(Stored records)
+++++

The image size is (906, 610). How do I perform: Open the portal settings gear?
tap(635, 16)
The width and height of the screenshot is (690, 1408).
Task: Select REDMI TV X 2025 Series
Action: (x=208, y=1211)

+++++

• [Exercise description]: Copy out every line of the listing above without changing anything.

• [Complete response]:
The image size is (906, 610). How do I perform: Open the portal settings gear?
tap(635, 16)
The width and height of the screenshot is (690, 1408).
Task: Select REDMI TV X 2025 Series
Action: (x=208, y=1211)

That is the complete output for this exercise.